Technical information
- Licensing authority: Australian Communications and Media Authority
- Power: 50,000 watts
- Transmitter coordinates: 27°18′42″S 153°1′3″E﻿ / ﻿27.31167°S 153.01750°E

Links
- Website: www.abc.net.au/brisbane/

= ABC Radio Brisbane =

612 ABC Brisbane (callsign: 4QR) is an ABC Local Radio station in Brisbane, Queensland. It is one of the largest stations in the network, serving as a base for Queensland programming – many programs are broadcast across the ABC Local Radio network in regional and rural areas of Queensland when those stations are not carrying local programming.

==General history==

Radio broadcasting began in Brisbane in 1925 when the Government of Queensland commenced its own broadcasting operations with the callsign 4QG – 4 denoted the state of Queensland; QG stood for Queensland Government. 4QG became a part of the ABC's radio network at its inception in 1932.

The ABC started a second Brisbane station on 7 January 1938, using the callsign 4QR. The new station carried national programming—the forerunner of Radio National—while 4QG aired mainly local content. On 28 July 1963, the two stations quietly switched schedules, with 4QR becoming the local outlet for Brisbane while 4QG picked up the national schedule. ABC officials wanted to minimise interruptions of regular programming by parliamentary sessions. 4QG now operates under the callsign 4RN, in common with all other Radio National services in Queensland.

Until December 2006, 612 ABC Brisbane's studios were located at 600 Coronation Drive in the Brisbane inner-city suburb of Toowong. A number of breast cancer cases at the ABC's Toowong studios led to the permanent evacuation of the entire site in December 2006 with 350 staff, from ABC television, radio and online relocated. For the next five years, the station broadcast from an office building in Lissner Street, Toowong. In January 2012, 612 ABC Brisbane moved to a newly built facility in South Bank. The old Coronation Drive site was sold to Sunland Group in 2014 and subsequently demolished.

In September 2006, 612 ABC Brisbane was "host radio broadcaster" for naturalist Steve Irwin's memorial service at Australia Zoo, Beerwah. Breakfast announcers Spencer Howson (from 612 ABC Brisbane) and John Stokes (from the ABC Sunshine Coast station) were chosen to host the broadcast, made available to radio stations around the world.

The ABC Brisbane Centre, which was designed by Richard Kirk and built by Leighton Contractors, opened in 2012.

> Your tasks
- a) In the ABC Radio Brisbane excerpt, when did the station move to its new building in South Bank?
- b) Transcribe, character for character, the part of the ABC Radio Brisbane excerpt that opens with the words containing "Radio broadcasting began" and closes with "inception in 1932.".

> Given information
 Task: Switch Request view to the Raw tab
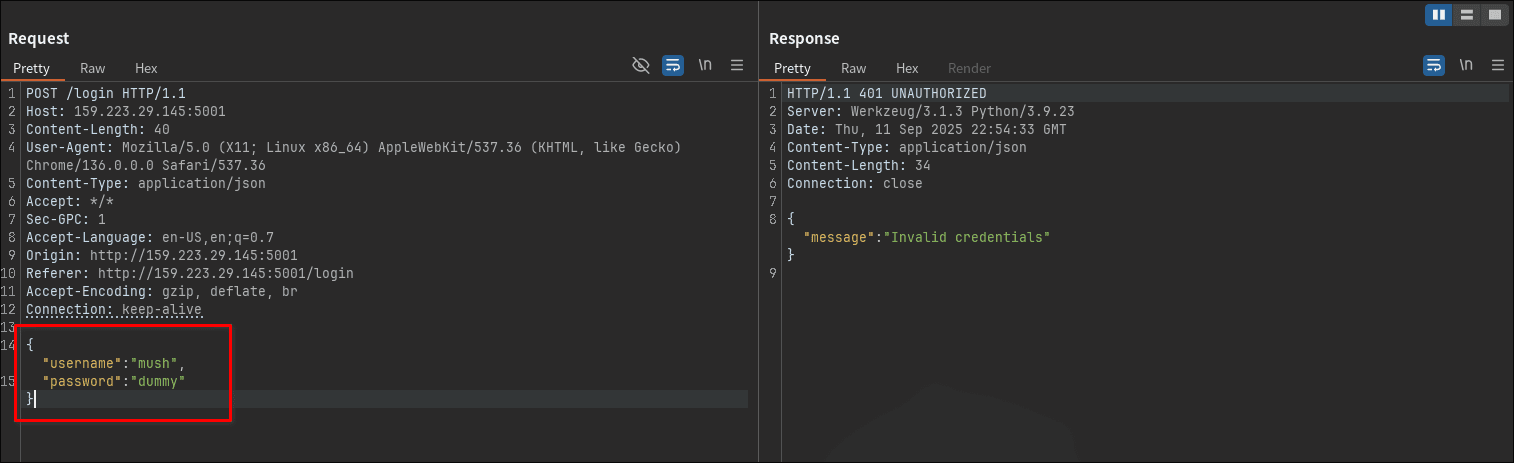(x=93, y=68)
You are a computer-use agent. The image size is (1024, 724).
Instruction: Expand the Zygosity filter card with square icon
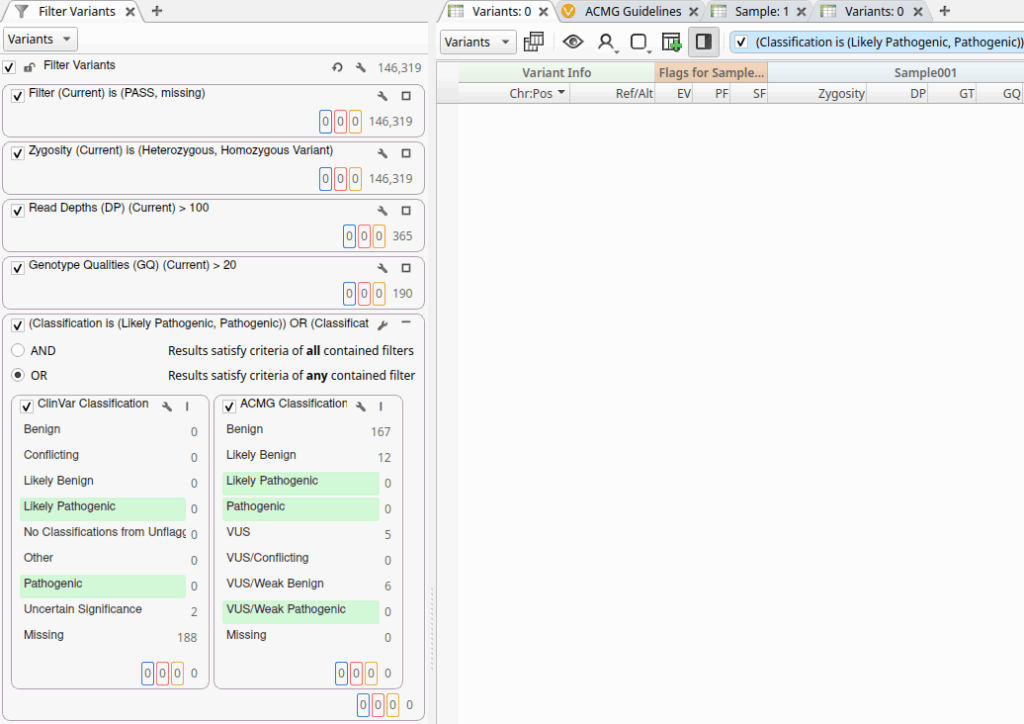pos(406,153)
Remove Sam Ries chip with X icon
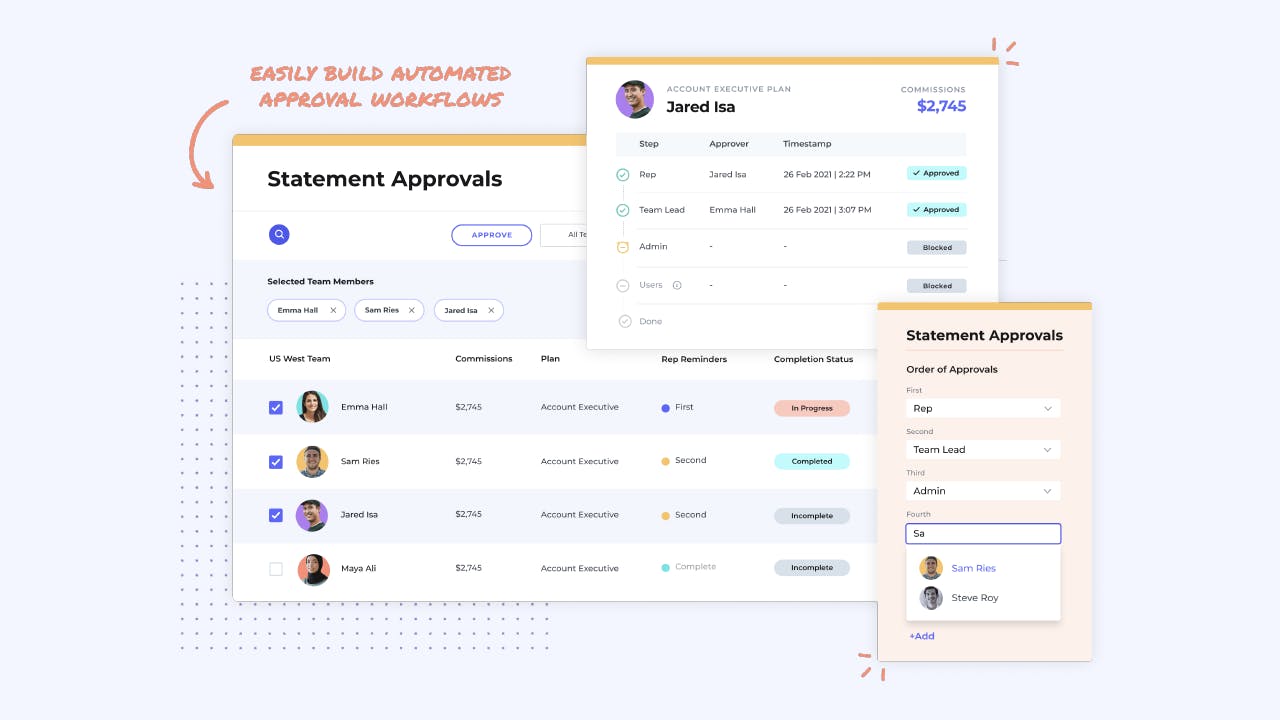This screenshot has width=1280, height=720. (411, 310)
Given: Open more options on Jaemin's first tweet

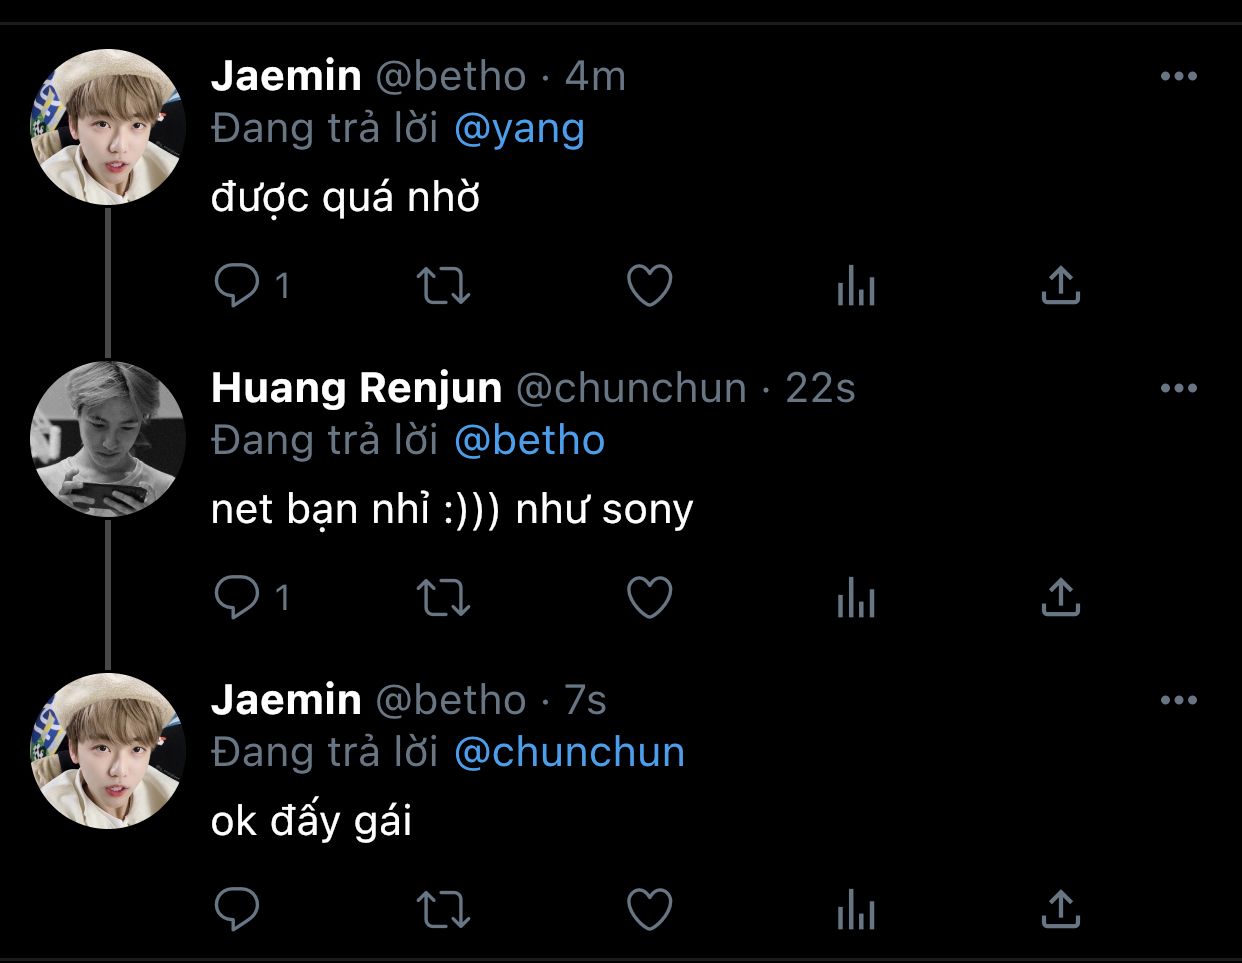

==

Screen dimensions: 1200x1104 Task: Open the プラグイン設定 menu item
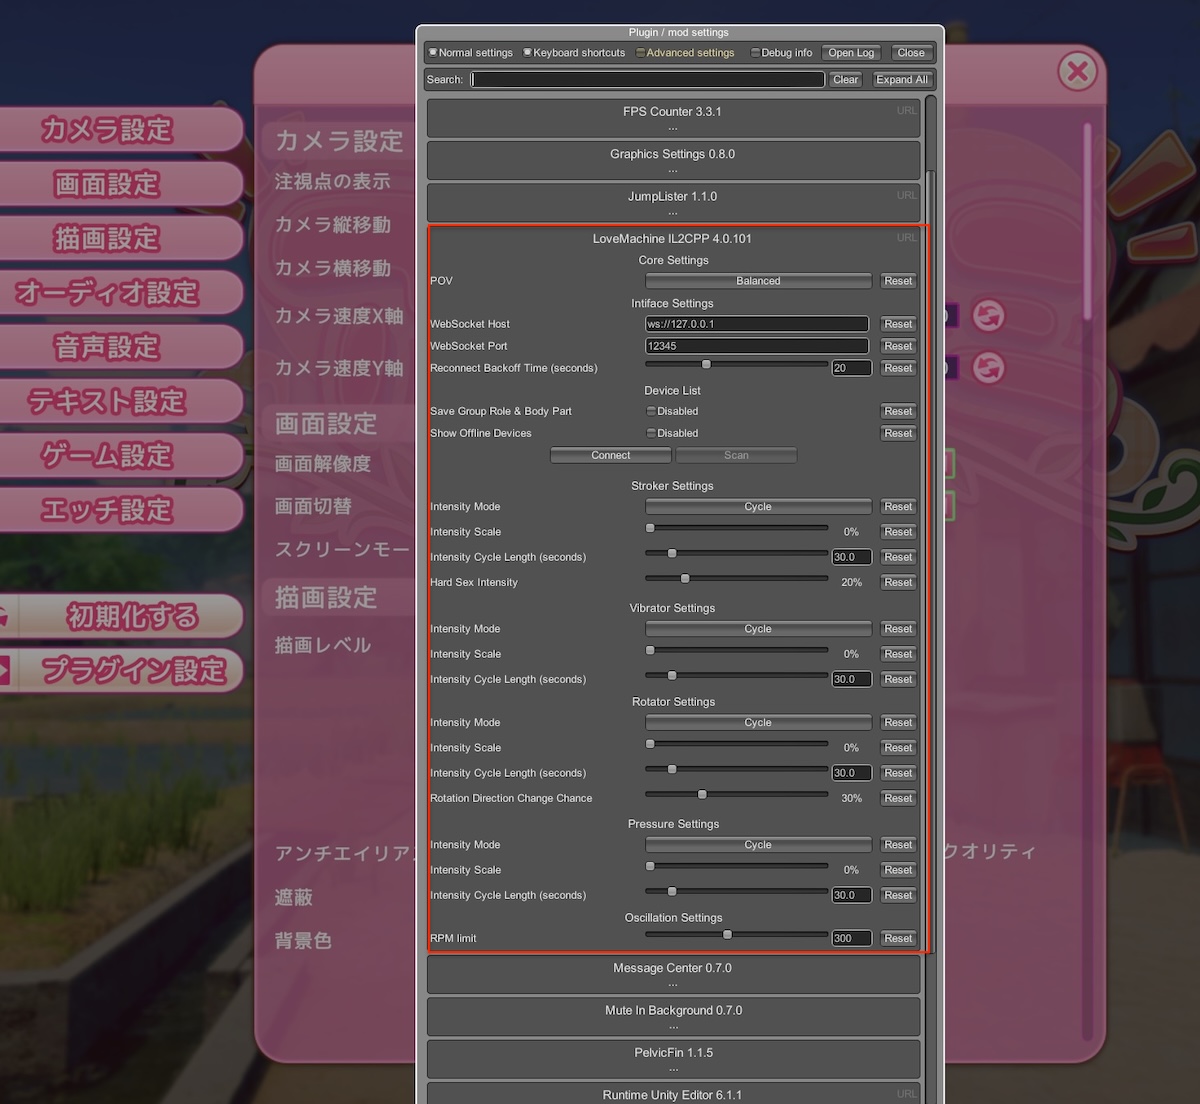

> Answers
- a) January 2012

- b)
Radio broadcasting began in Brisbane in 1925 when the Government of Queensland commenced its own broadcasting operations with the callsign 4QG – 4 denoted the state of Queensland; QG stood for Queensland Government. 4QG became a part of the ABC's radio network at its inception in 1932.